I loved Portal. In fact, I completed Portal for about the tenth time just a couple of weeks ago. Its sequel also remains one of my favorite games of all time, and I can recite just about every one of Cave Johnson’s lines, verbatim. Why am I mentioning Portal at the beginning of a review for another game? Because Portal is what Magnetic: Cage Closed is trying desperately to be.
The premise in Magnetic is that you’re prisoner XE-47623, trapped inside a correctional facility that doubles as a weapons testing ground known as Facility 7. The game gives you almost no backstory about why you’re there, but they drop you in the centre of a variety of puzzles and challenges, with the promise that if you successfully complete all of them, you’ll not only be released but your criminal record will be wiped completely clean. Otherwise, you’ll be left in Facility 7 to carry out the remainder of your sentence, or you’ll simply die in the process of completing a puzzle.
Every puzzle I came across revolved around the magnet gun, which allows you to perform a variety of tasks in the chambers, such as pulling metal boxes to you or pushing them away, pressing switches to end each chamber, pulling metal rods out of the walls to use them for platforming, and even propelling yourself upward to clear long gaps with the help of magnetic installations on the walls and floors. There were a few moments when the magnetic gun was taken away for short periods of time, but for the majority of the experience everything revolved around that prototype gun.
Each chamber has you solving a number of puzzles, but most of them weren’t as simple as clearing one room and moving on to the next. Many featured several moving parts, such as corridors to get you from room to room, and they gave a nice sense of progression by introducing puzzles that must be solved in steps. In fact, the positive sense of progression can also be said for the chambers themselves, as they got more difficult and more complex at a very reasonable pace. Even the magnet gun evolves through the game, with an upgrade part way through that allows you to do more powerful lifting at an increased rate, but not before it makes sure you are very comfortable with the concept of how it all works.
It seems like the developers spent a lot of time on the puzzles and making sure it all fit together, but that might have come at the expense of the story. The base idea of the plot is good enough, and I like that they even took the time to note how you’d been physically modified, thus explaining the lack of fall damage, but that’s about where the positives end. The remainder of the story is pretty choppy, with lots of details they never bother explaining. The Warden over the loud speaker is extremely obnoxious and one of the more annoying characters I’ve come across in a video game, and although they took the time to work in multiple endings, I felt little compulsion to see the rest of them after completing the game for the first time.

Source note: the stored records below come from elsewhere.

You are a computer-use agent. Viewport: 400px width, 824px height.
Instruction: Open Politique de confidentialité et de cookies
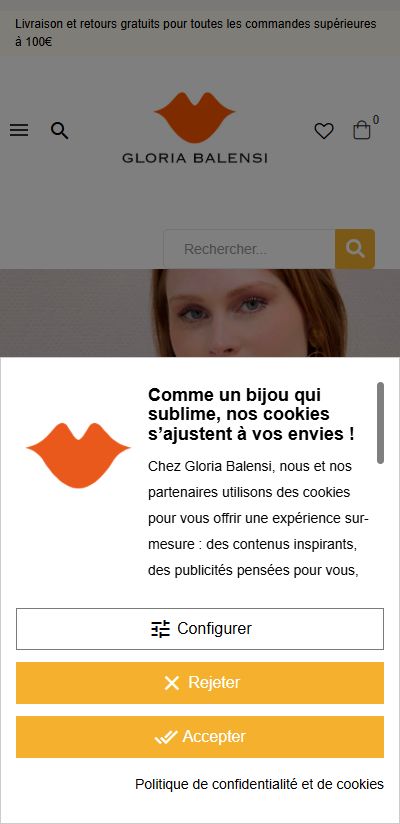[260, 784]
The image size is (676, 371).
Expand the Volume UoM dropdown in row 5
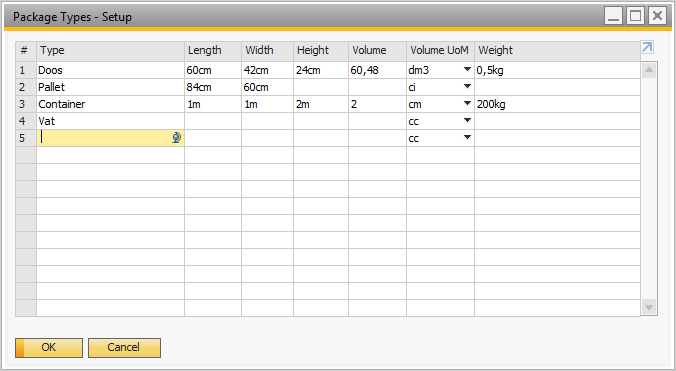click(x=467, y=137)
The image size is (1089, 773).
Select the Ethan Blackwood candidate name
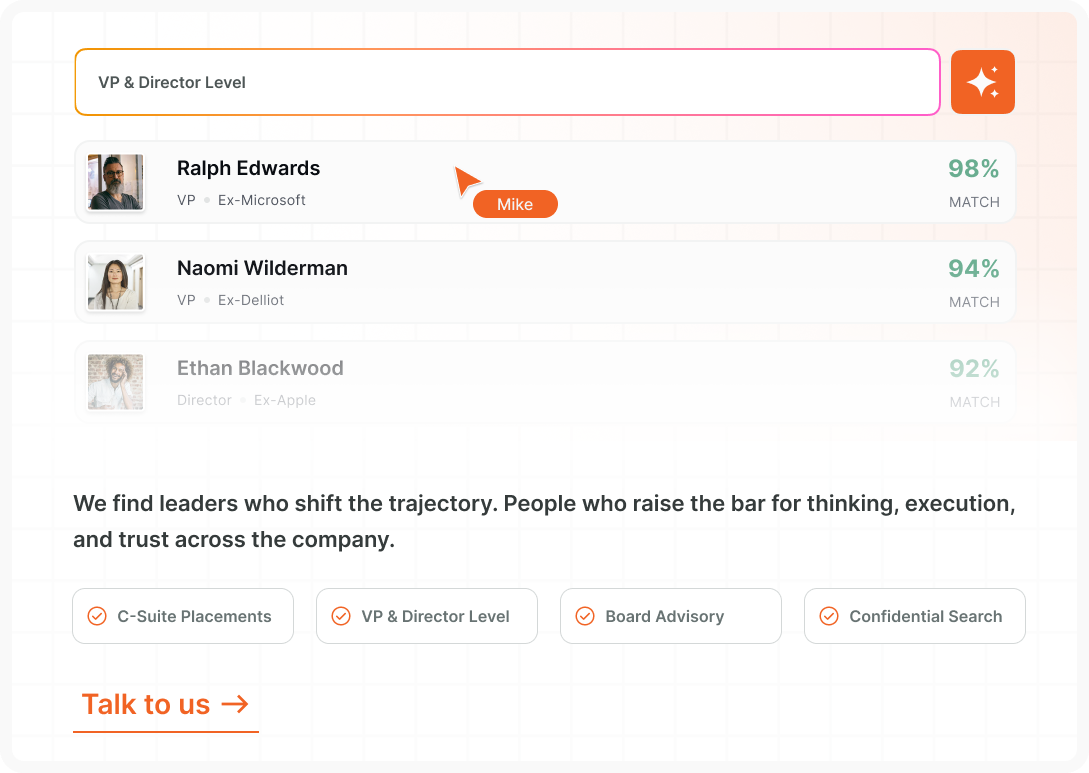[x=260, y=368]
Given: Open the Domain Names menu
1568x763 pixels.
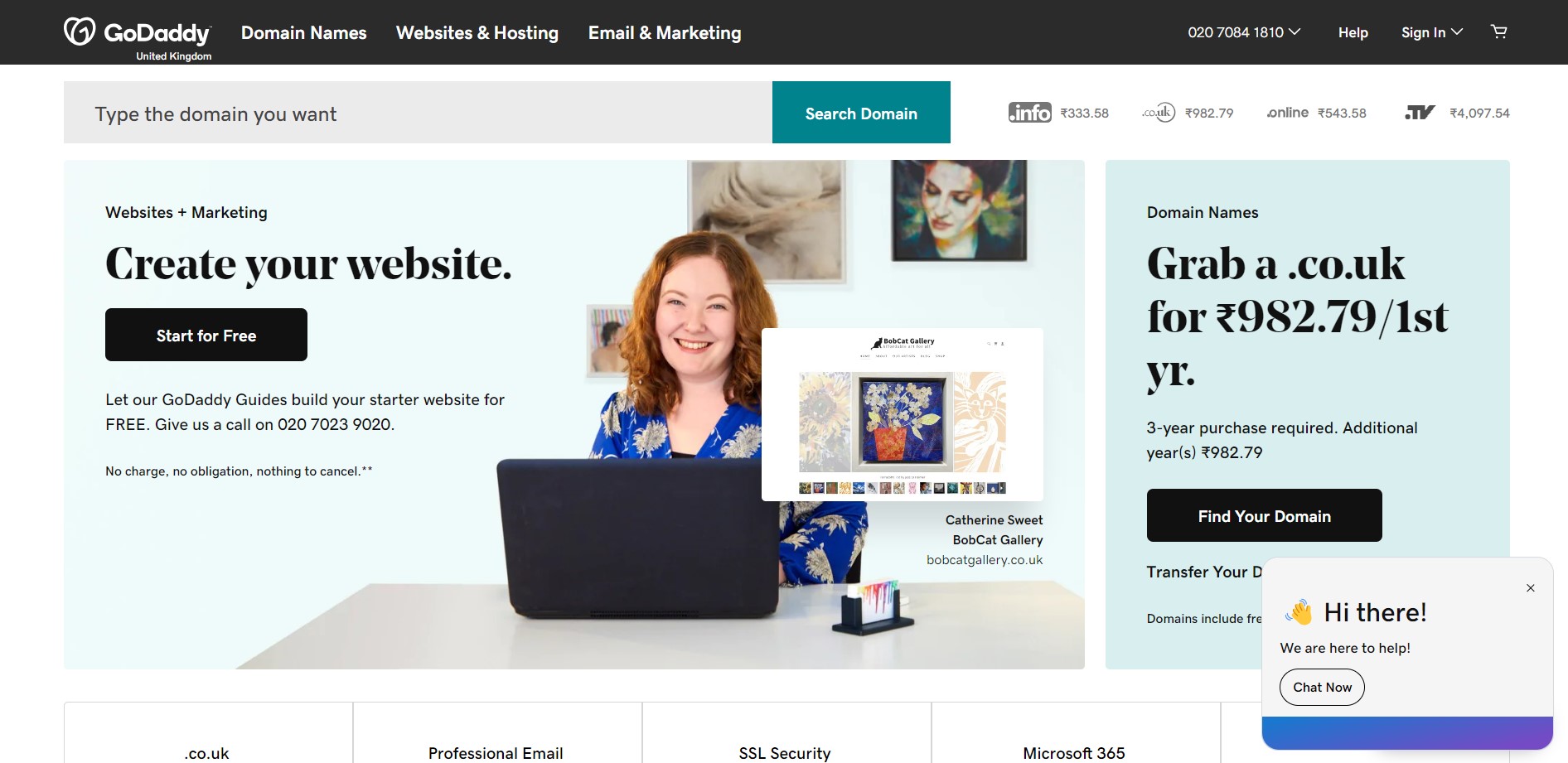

Having said that, the atmosphere within the facility is done well. I didn’t completely understand why I was climbing through what seemed to be vents between each chamber, but the dark and depressing colours paired well with the violent contraptions and instant deaths that were waiting around many corners. It’s not exactly a visual stunner, but for a game of this type I felt an adequate amount of suspense within the world the developers created, and I wish it had lasted longer than the three hours I got out of it.
Thankfully, this atmosphere and the design of most of the puzzles outweigh the negatives surrounding the plot and length, and the magnet gun itself is just a cool idea that was fun to mess around with. I would’ve liked to be able to tell the gun to focus on just one thing at a time, rather than attracting or repelling anything in the range of where it was pointing, but for the most part it was intuitive and enjoyable to use.
It’s hard to replicate Portal’s success, and in the process of following a very similar narrative to that which can be found at Aperture, Magnetic: Cage Closed loses its way on more than one occasion. Thankfully, the magnet gun is fun to use, and most of the puzzles are smartly crafted with a great sense of accomplishment, pacing and difficulty. If you’re only lukewarm on first-person puzzlers and need agripping story, better options exist, but if you enjoy the genre and can get over the short length, this is an easy recommendation.